We use Think-Pair-Share for several reasons--to give learners time to

  • organize their thoughts about a topic
  • share their ideas with peers
  • build communication skills

Time is a key element in each of the three reasons. Time to think and a structure for organizing the thinking help build critical thinking skills. Sharing individually with a peer promotes participation in a safe setting, one-on-one, and a chance to test ideas. By adding specificity to our “think” language, we help build specific communication skills.

Talking allows learners to own the learning, elaborate on and connect their ideas, and practice their speaking skills. It also means that the listener can enhance their active and respectful listening skills. But guess what? Neither role may come naturally to all learners. There is some setup and instruction involved to start using this strategy. Start by explaining the what and why of the strategy. Consider modeling it for the class. If you’ve used this strategy with the current group of students, consider switching out “think” with another action closer to the goal of the conversation, giving learners a focus for their thinking.

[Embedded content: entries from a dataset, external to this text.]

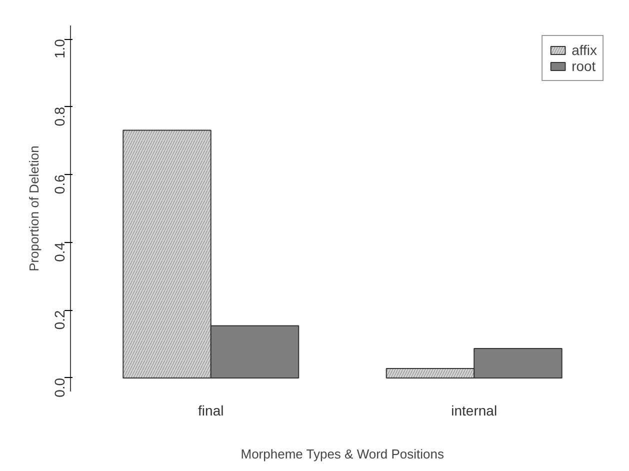 This screenshot has width=629, height=471. I want to click on y-tick-label: 0.0, so click(60, 388).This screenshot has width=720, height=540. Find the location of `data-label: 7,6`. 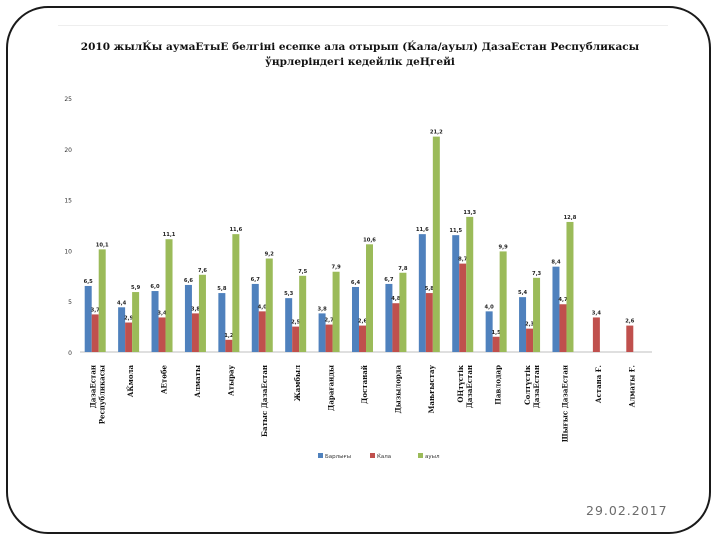

data-label: 7,6 is located at coordinates (203, 271). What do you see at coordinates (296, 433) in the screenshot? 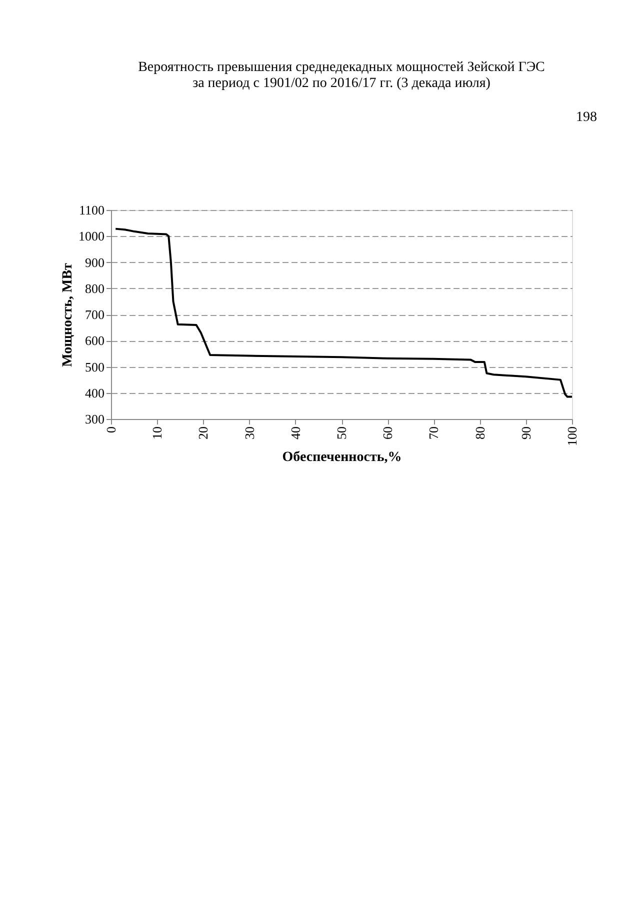
I see `x-tick-label: 40` at bounding box center [296, 433].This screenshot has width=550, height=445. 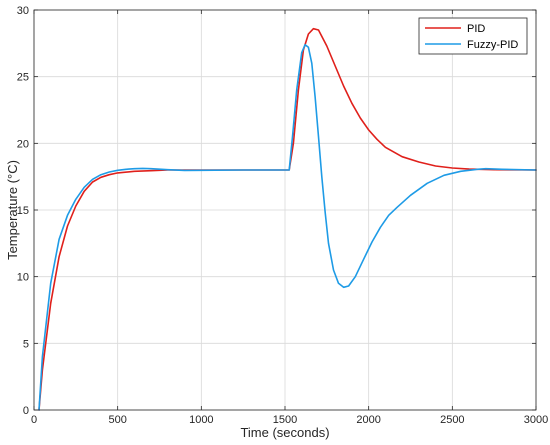 I want to click on x-tick-label: 2500, so click(x=452, y=420).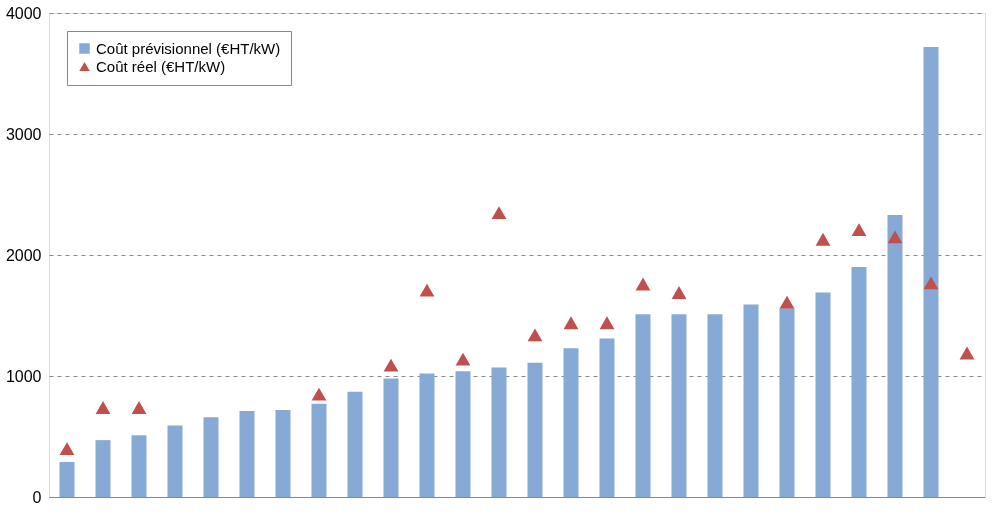 The width and height of the screenshot is (1001, 517). I want to click on y-tick-label: 1000, so click(24, 376).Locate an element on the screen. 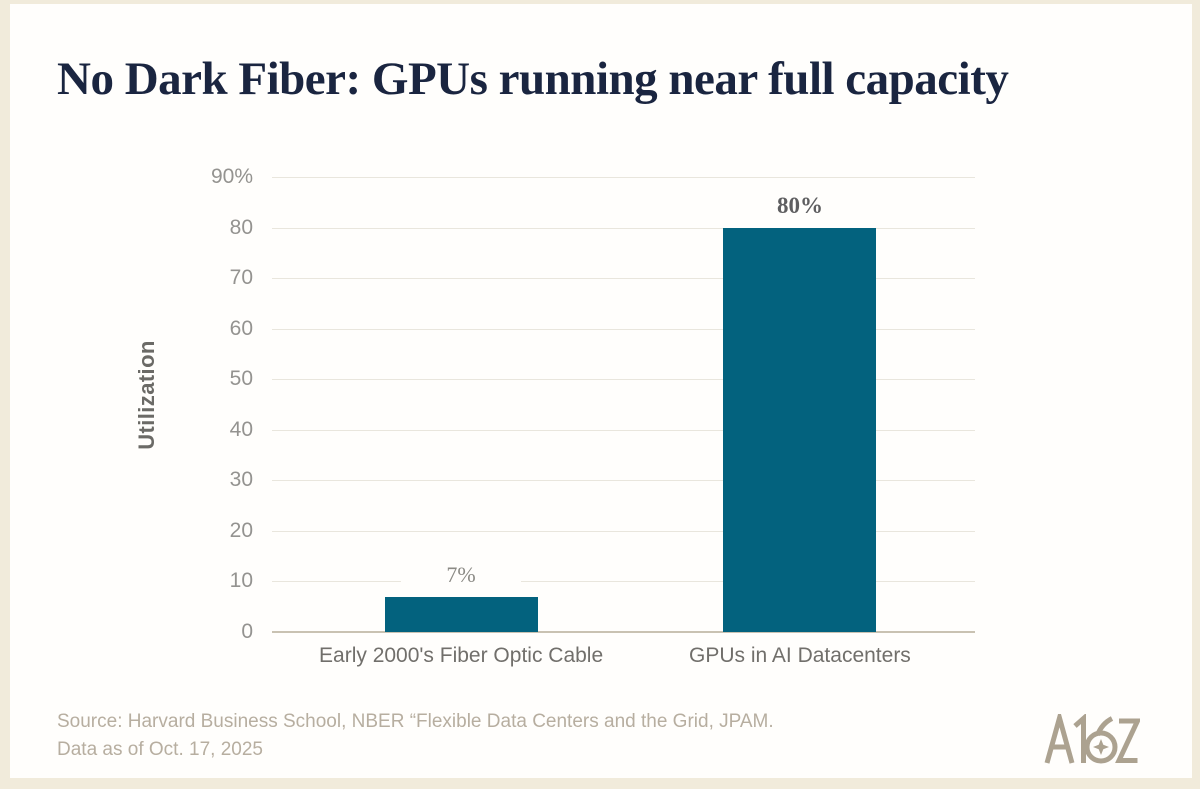 The width and height of the screenshot is (1200, 789). bar-value-label: 7% is located at coordinates (462, 574).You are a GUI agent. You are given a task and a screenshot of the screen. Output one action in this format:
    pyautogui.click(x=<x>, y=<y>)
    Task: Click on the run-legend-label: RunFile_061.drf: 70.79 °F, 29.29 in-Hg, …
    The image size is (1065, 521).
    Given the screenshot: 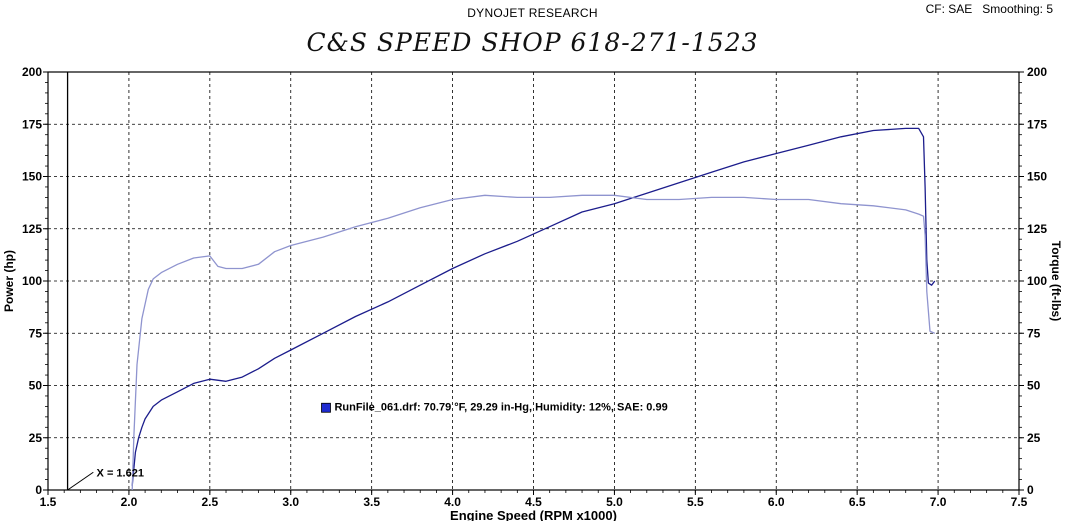 What is the action you would take?
    pyautogui.click(x=500, y=407)
    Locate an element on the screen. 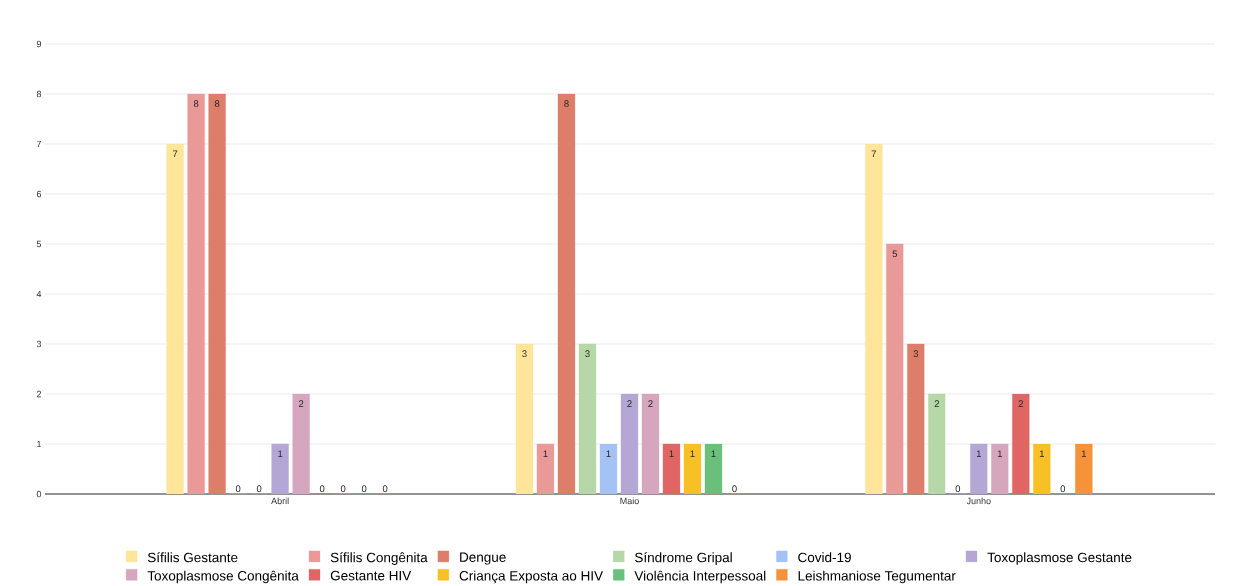 Image resolution: width=1236 pixels, height=586 pixels. y-tick-label: 1 is located at coordinates (40, 444).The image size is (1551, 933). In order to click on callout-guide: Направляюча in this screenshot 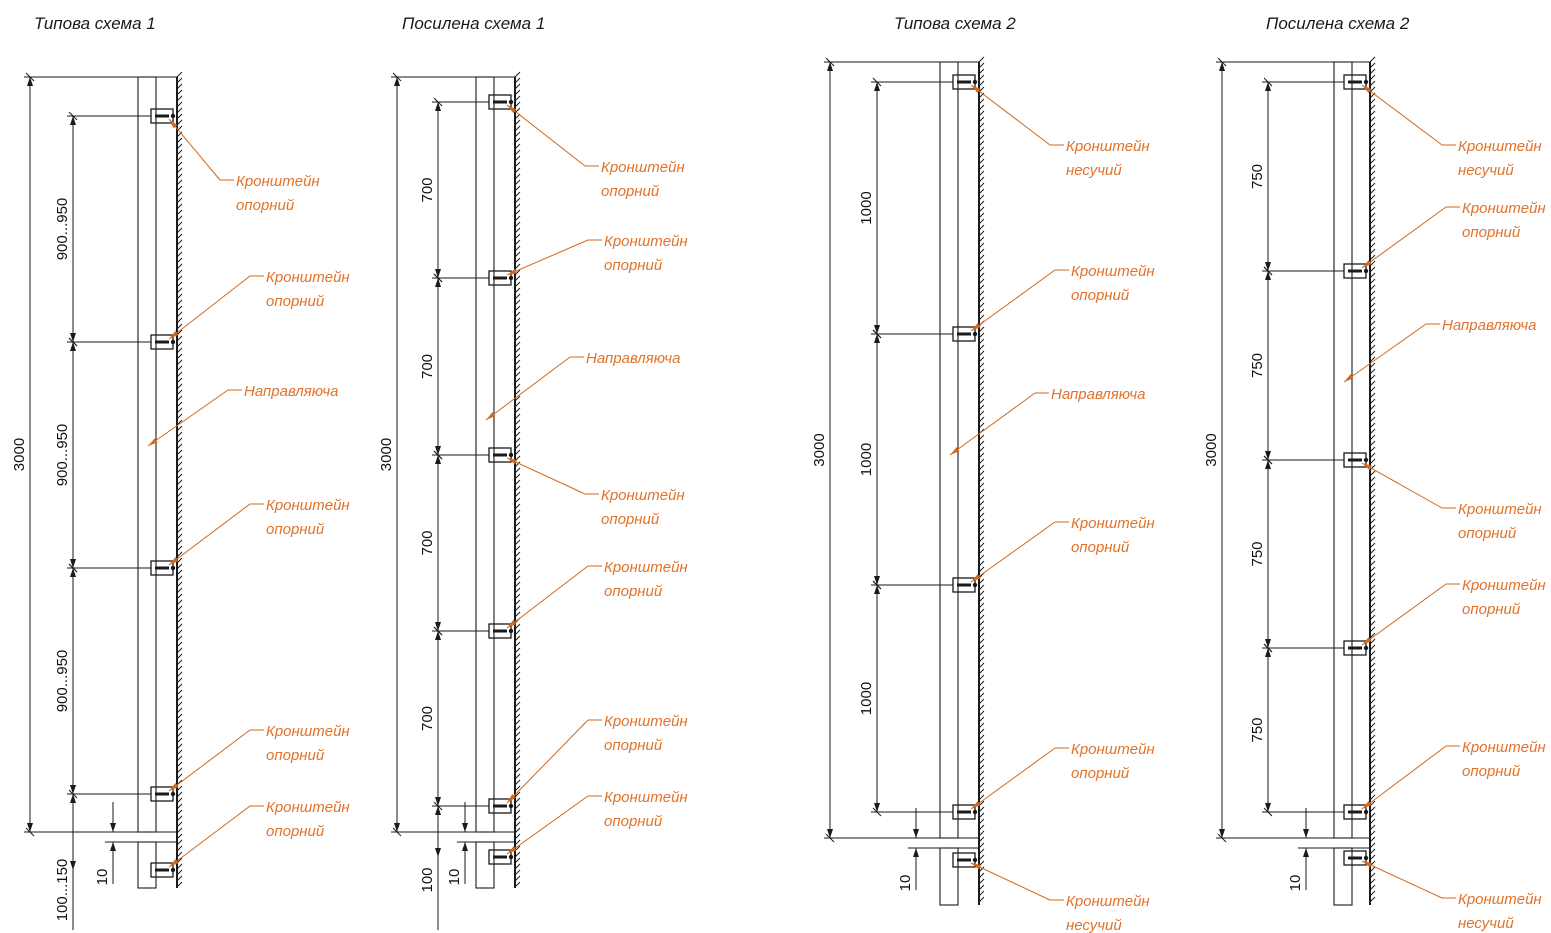, I will do `click(1440, 350)`.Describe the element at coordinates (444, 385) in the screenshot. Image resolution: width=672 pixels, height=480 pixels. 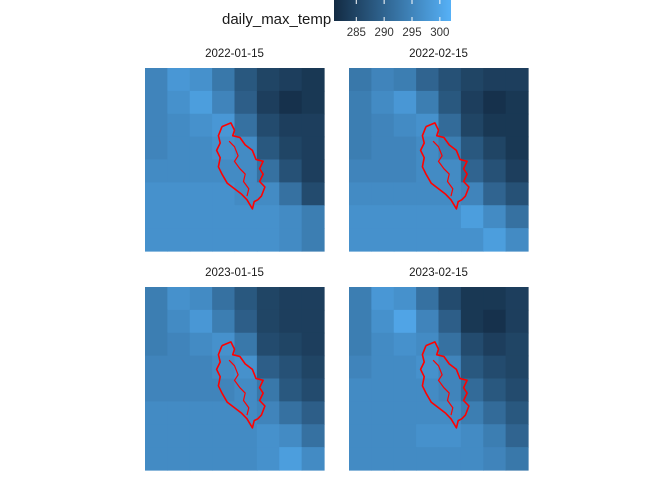
I see `boundary-outline` at that location.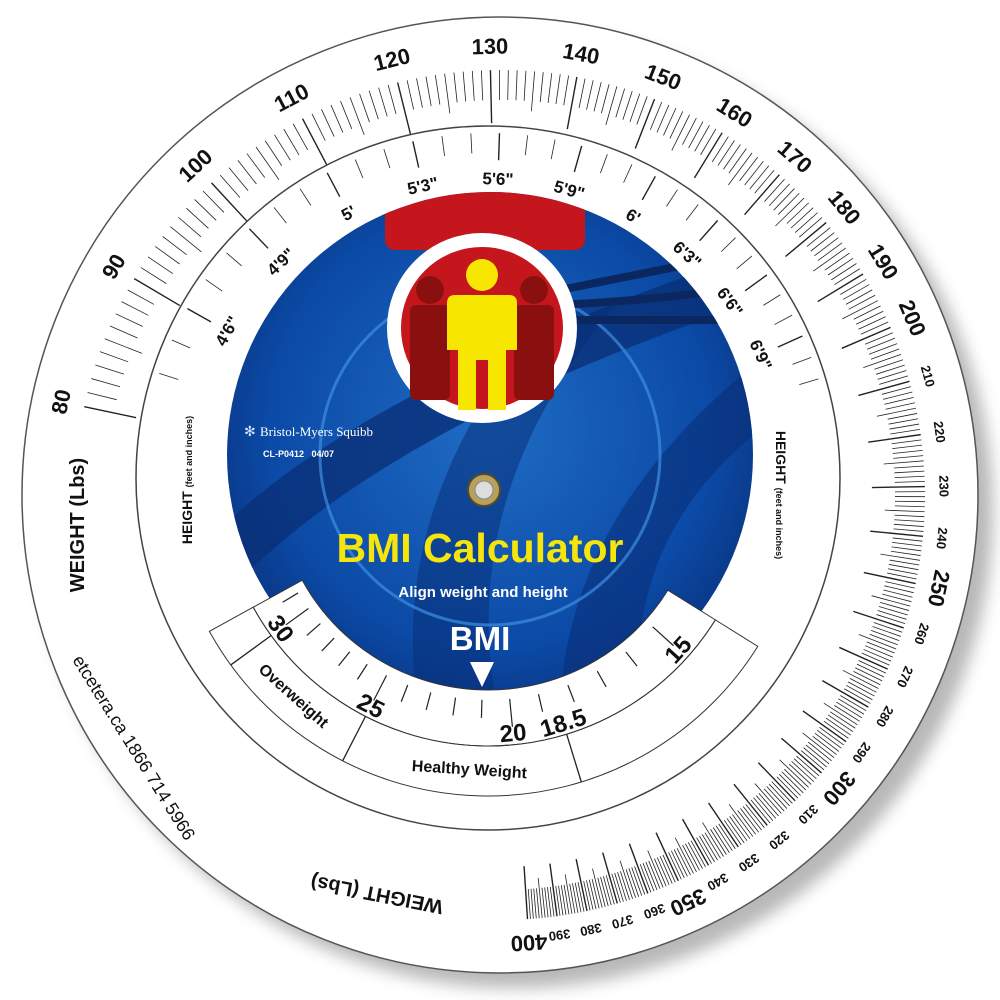  Describe the element at coordinates (316, 432) in the screenshot. I see `brand-name: Bristol-Myers Squibb` at that location.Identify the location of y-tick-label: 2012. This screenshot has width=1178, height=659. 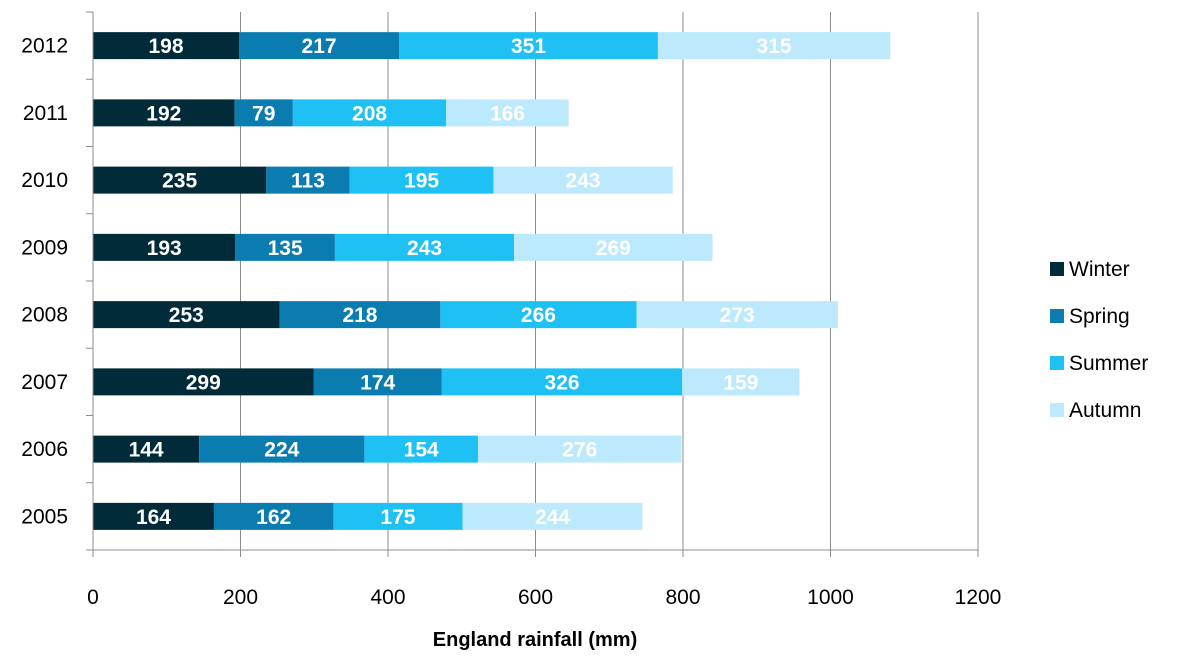
(44, 46).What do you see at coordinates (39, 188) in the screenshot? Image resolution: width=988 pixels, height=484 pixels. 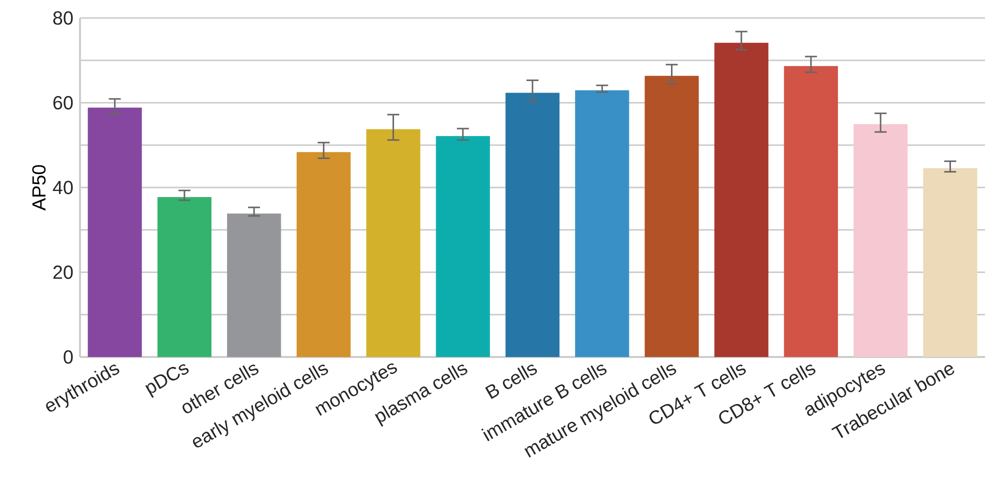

Offering learners the opportunity to stretch their thinking and share in a safe setting is one way to engage them as part of the classroom learning team, becoming instructional resources for each other. When ready, consider variations on the sharing theme. Vary the way pairs form, have two rounds of paired sharing or alter the way sharing happens (talk only or some method of recording ideas). Time to organize learning, chances to process with a peer and options to talk in the classroom are ways to expand learner engagement and ownership.

I’d love to know how you use Think-Pair-Share with your learners.